Saturday, January 26, 2008




Queer Democrats Fail to Endorse for City Attorney

Incumbent Aguirre Defends Record Against Two Opponents’ Attacks

by MARK GABRISH CONLAN

Copyright © 2008 by Mark Gabrish Conlan for Zenger’s Newsmagazine • All rights reserved

PHOTOS, top to bottom: Mike Aguirre, Lee Burdick, Dan Coffey

During his three years as San Diego City Attorney, Mike Aguirre has been a flashpoint for controversy. His denunciations of the city’s budget-busting pension deals for its employees as illegal; his confrontations with mayor Jerry Sanders, city council president Scott Peters and other officials; his challenges to local developers and the sweetheart deals he alleges they have made with the city; and his insistence that he’s responsible, not to the Mayor and Council, but directly to the people have aroused anger and derision from a wide range of sources, from the conservative San Diego Union-Tribune to the city employees’ unions, To his enemies, Aguirre is an obstructionist boor who’s causing the city more trouble — and costing it more money in litigation — than he’s worth. To his supporters, he’s a passionate truth-teller and one of the few San Diegans in public office who’s dealing seriously with the city’s financial troubles.

The controversies surrounding Aguirre were on full display at the January 24 meeting of the predominantly Queer San Diego Democratic Club, which heard from Aguirre and two Democrats who are running against him, Lee Burdick and Dan Coffey. For almost an hour, an unusually high turnout of club members heard Aguirre, Burdick and Coffey debate a wide range of issues, ranging from his legal strategies on the city’s pension crisis and the Sunroad development in Kearny Mesa to the very function of a city attorney. In the end, the club members voted by a substantial margin (28 in favor to 43 opposed) not to endorse in the city attorney’s race at all — or at least not to do so before March, after the filing deadline to run for the office. Many opponents of an immediate endorsement said they wanted to wait to see if other candidates, including Peters, might run — and they were also concerned that the San Diego County Republican Party has already united behind a candidate, former Assemblymember Jan Goldsmith, who might benefit from a divisive primary campaign involving Aguirre and other Democrats.

Even before entering the meeting room — the Joyce Beers Community Center on Vermont Street in Hillcrest — club members saw a picket line of about 20 representatives of city employees’ unions, carrying picket signs demanding that they not endorse Aguirre for re-election. One picketer got angry at this reporter when he took his photograph, insisting that Zenger’s needed a release from him to use his picture even though he was in plain view at a public event. The protesters eventually entered the meeting room and remained quiet while the club conducted its other business, including electing its own officers for 2008. About 30 minutes into the meeting, president Andrea Villa called the city attorney candidates to the front of the room — and the debate began.

###

• [List of tasks]:
1. In the article about the city attorney endorsement, how did the club members vote on endorsing in the city attorney's race?
2. Does each statement below agree with the article about the city attorney endorsement? Answer yes or no for each, and quote the words that decide it.
(a) About 20 union representatives picketed before the meeting.
(b) The county Republican Party had not yet settled on a candidate.
(c) The debate started roughly half an hour into the meeting.

• [Dataset excerpt]:

###

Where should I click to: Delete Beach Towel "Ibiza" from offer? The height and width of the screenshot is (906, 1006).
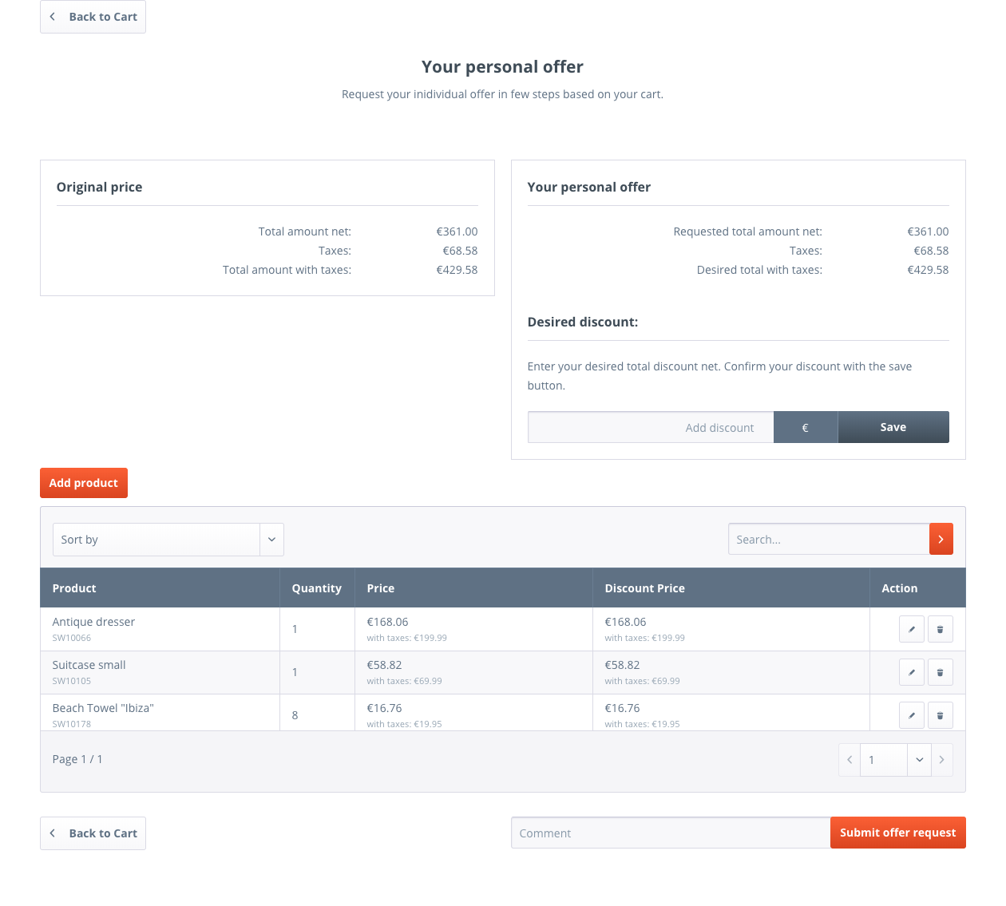tap(940, 715)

###

• [Answers for this exercise]:
1. 28 in favor and 43 opposed, so the club did not endorse.

2.
(a) Yes: "a picket line of about 20 representatives of city employees’ unions"
(b) No: "the San Diego County Republican Party has already united behind a candidate, former Assemblymember Jan Goldsmith"
(c) Yes: "About 30 minutes into the meeting, president Andrea Villa called the city attorney candidates to the front of the room"